If a line below falls between the line with "Screen dimensions: 440x352" and the line with "Click the Stage column header", or is one of those two, output it exactly; output nothing else and no pictures.

====== THE DATA

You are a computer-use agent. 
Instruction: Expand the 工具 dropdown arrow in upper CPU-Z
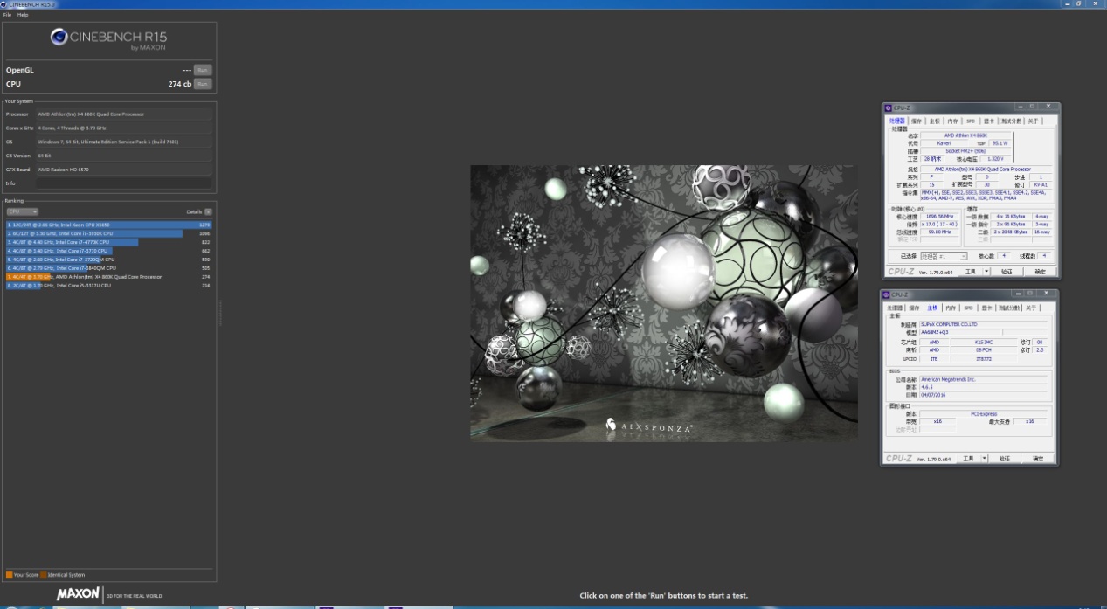[985, 272]
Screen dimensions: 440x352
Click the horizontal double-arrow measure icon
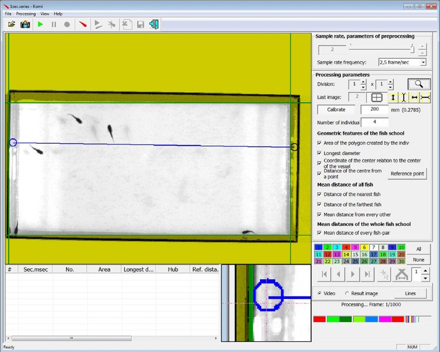414,97
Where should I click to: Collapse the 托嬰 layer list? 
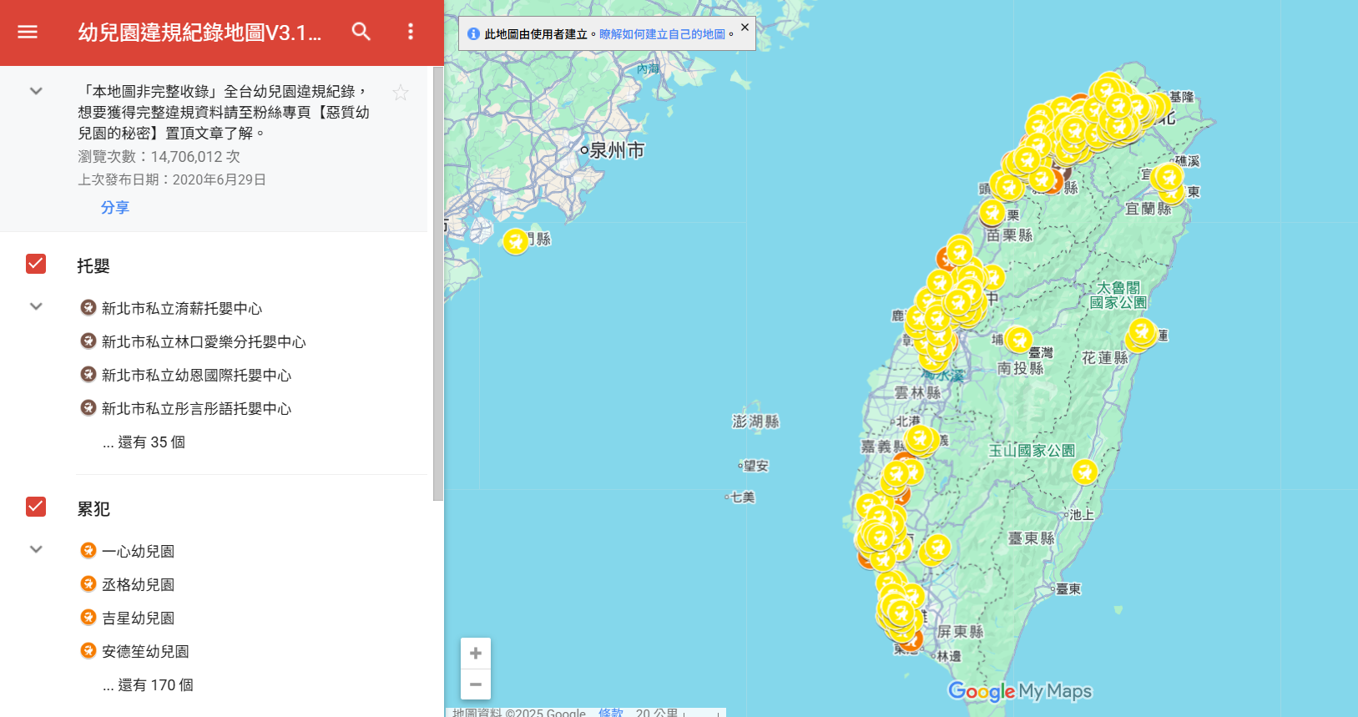pyautogui.click(x=36, y=306)
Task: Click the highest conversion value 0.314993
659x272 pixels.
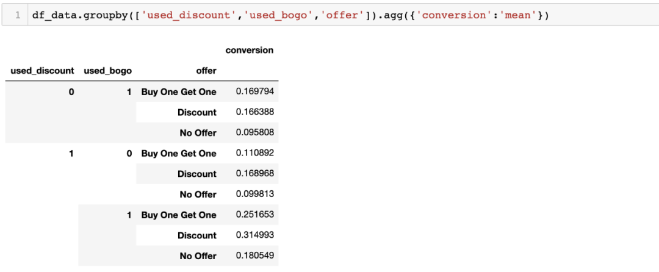Action: (255, 235)
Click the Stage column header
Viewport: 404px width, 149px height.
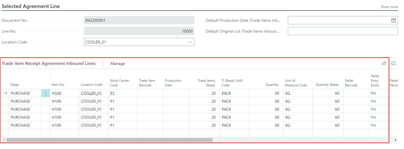pyautogui.click(x=15, y=85)
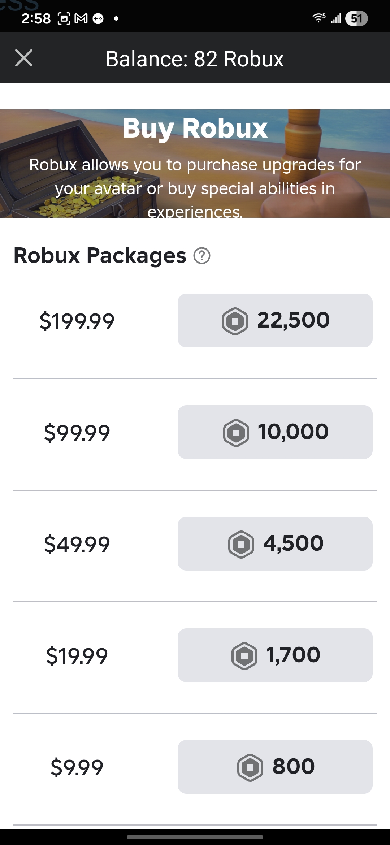Viewport: 390px width, 845px height.
Task: Open Robux Packages help question mark
Action: pos(202,256)
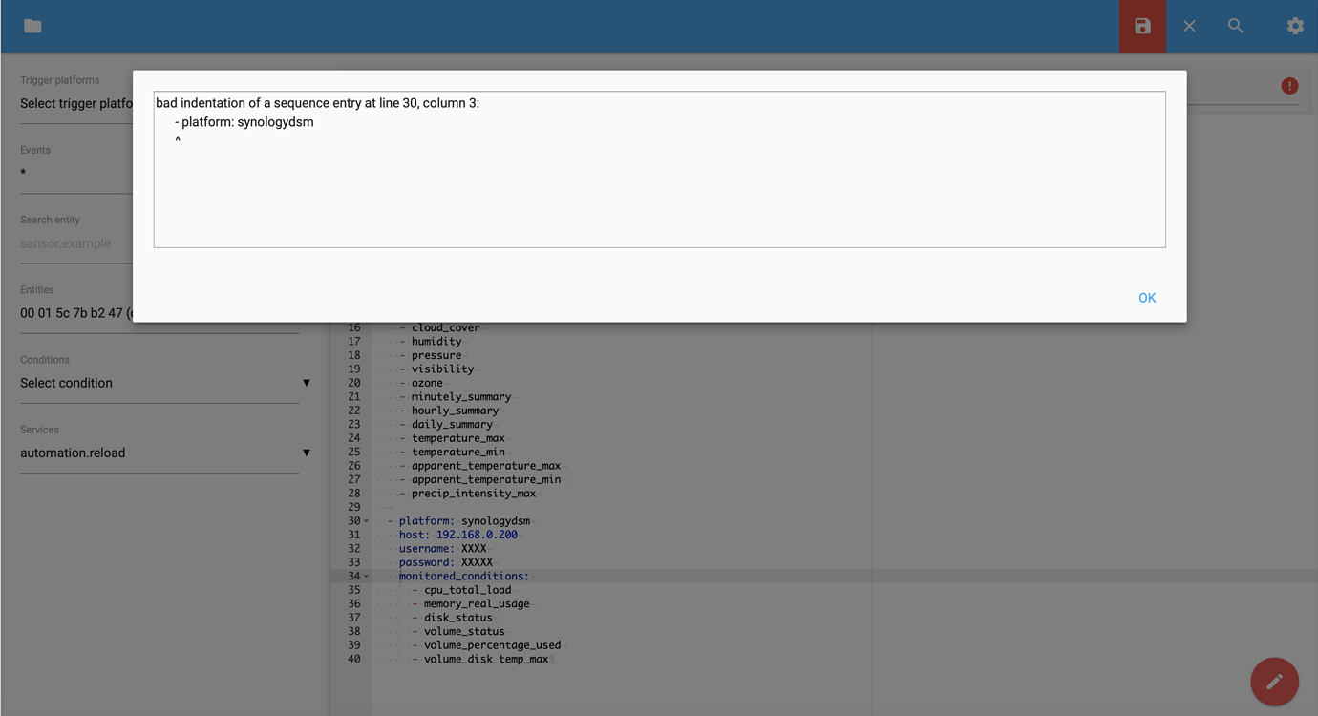1318x716 pixels.
Task: Save configuration using the floppy disk icon
Action: point(1142,26)
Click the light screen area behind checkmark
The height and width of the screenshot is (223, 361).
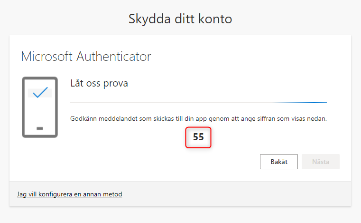[31, 93]
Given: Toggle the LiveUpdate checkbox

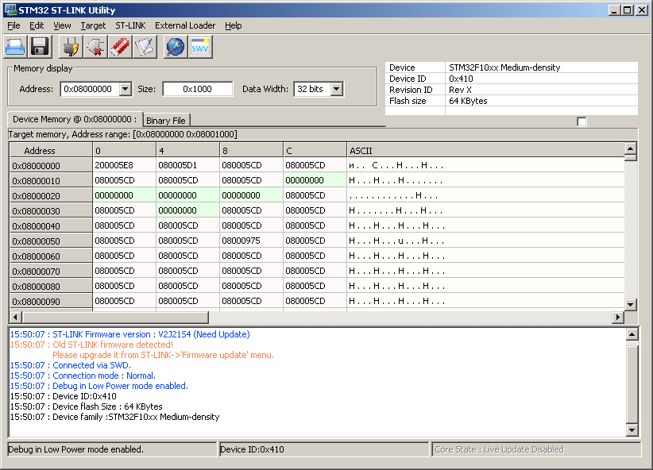Looking at the screenshot, I should (582, 121).
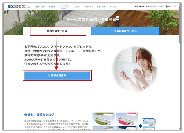Switch to the 無料会員サービス tab

pos(57,31)
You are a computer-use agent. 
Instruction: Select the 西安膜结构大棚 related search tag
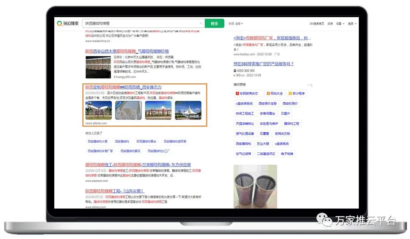[x=98, y=141]
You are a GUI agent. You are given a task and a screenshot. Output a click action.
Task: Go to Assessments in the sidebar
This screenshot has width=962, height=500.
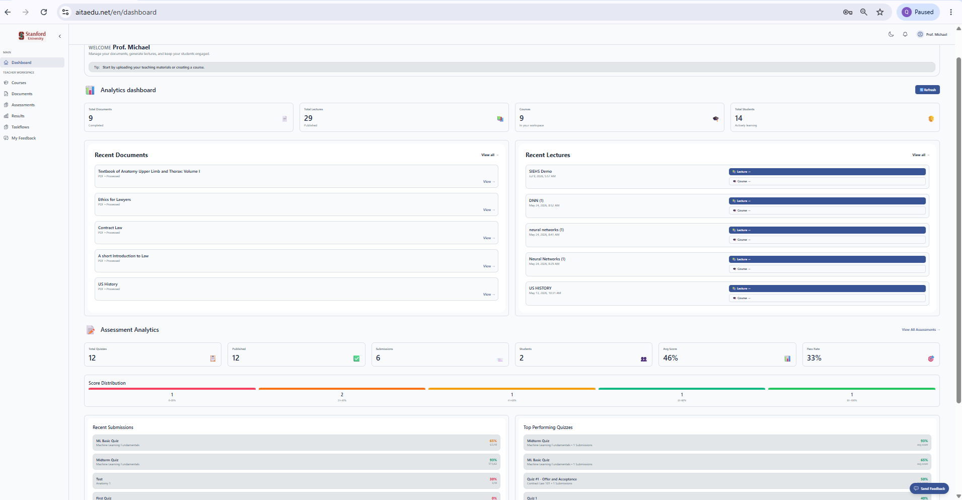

============

• [REPLY TO THE TASK]
Screen dimensions: 440x352
Click the horizontal double-arrow measure icon
414,97
Where should I click to: Collapse the 托嬰 layer list? 
pyautogui.click(x=36, y=306)
Task: Click the highest conversion value 0.314993
659x272 pixels.
Action: (255, 235)
Click the Stage column header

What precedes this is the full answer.